[REQUIREMENT] Everything from the line with "How do I perform: Click the 最大工作压力 label?" down to the last line of the material below must be written out exactly. Leave out all other lines.

===== RECORDS FOR THE EXERCISE

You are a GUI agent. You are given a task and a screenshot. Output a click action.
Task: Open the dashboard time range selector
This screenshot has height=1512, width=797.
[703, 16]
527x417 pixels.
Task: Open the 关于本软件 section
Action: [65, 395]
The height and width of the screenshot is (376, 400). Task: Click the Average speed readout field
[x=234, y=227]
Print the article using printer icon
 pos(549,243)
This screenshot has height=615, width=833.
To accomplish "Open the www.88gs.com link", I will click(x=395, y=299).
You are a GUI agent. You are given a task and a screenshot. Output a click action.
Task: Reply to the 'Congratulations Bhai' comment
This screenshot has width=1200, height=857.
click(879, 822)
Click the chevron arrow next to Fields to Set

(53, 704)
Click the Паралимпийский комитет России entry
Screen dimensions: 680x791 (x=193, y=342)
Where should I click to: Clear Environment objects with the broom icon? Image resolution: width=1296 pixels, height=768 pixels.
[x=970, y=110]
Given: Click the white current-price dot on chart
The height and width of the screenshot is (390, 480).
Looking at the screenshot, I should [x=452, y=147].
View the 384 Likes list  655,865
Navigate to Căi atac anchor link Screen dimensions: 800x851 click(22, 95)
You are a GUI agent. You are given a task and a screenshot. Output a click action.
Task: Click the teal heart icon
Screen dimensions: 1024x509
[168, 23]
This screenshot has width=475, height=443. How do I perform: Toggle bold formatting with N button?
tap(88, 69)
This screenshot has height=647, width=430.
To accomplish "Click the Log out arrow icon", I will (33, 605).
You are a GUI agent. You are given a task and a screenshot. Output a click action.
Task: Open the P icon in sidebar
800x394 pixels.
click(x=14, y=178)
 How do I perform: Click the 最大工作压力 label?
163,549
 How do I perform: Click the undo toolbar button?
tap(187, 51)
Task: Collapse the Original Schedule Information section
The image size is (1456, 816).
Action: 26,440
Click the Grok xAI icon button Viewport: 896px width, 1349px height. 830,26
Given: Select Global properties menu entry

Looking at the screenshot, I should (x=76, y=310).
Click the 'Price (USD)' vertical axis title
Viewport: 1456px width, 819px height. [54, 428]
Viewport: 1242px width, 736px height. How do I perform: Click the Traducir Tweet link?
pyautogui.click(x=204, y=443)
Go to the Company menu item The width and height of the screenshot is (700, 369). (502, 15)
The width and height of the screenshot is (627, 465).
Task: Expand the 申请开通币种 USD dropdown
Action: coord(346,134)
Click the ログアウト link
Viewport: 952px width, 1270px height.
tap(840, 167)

==========

[FINISHED EXERCISE]
 How do I perform: Click the 最大工作压力 label?
163,549
 How do I perform: Click the undo toolbar button?
tap(187, 51)
Task: Collapse the Original Schedule Information section
The image size is (1456, 816).
Action: 26,440
Click the Grok xAI icon button Viewport: 896px width, 1349px height. 830,26
Given: Select Global properties menu entry

Looking at the screenshot, I should (x=76, y=310).
Click the 'Price (USD)' vertical axis title
Viewport: 1456px width, 819px height. [54, 428]
Viewport: 1242px width, 736px height. How do I perform: Click the Traducir Tweet link?
pyautogui.click(x=204, y=443)
Go to the Company menu item The width and height of the screenshot is (700, 369). (502, 15)
The width and height of the screenshot is (627, 465).
Task: Expand the 申请开通币种 USD dropdown
Action: coord(346,134)
Click the ログアウト link
Viewport: 952px width, 1270px height.
tap(840, 167)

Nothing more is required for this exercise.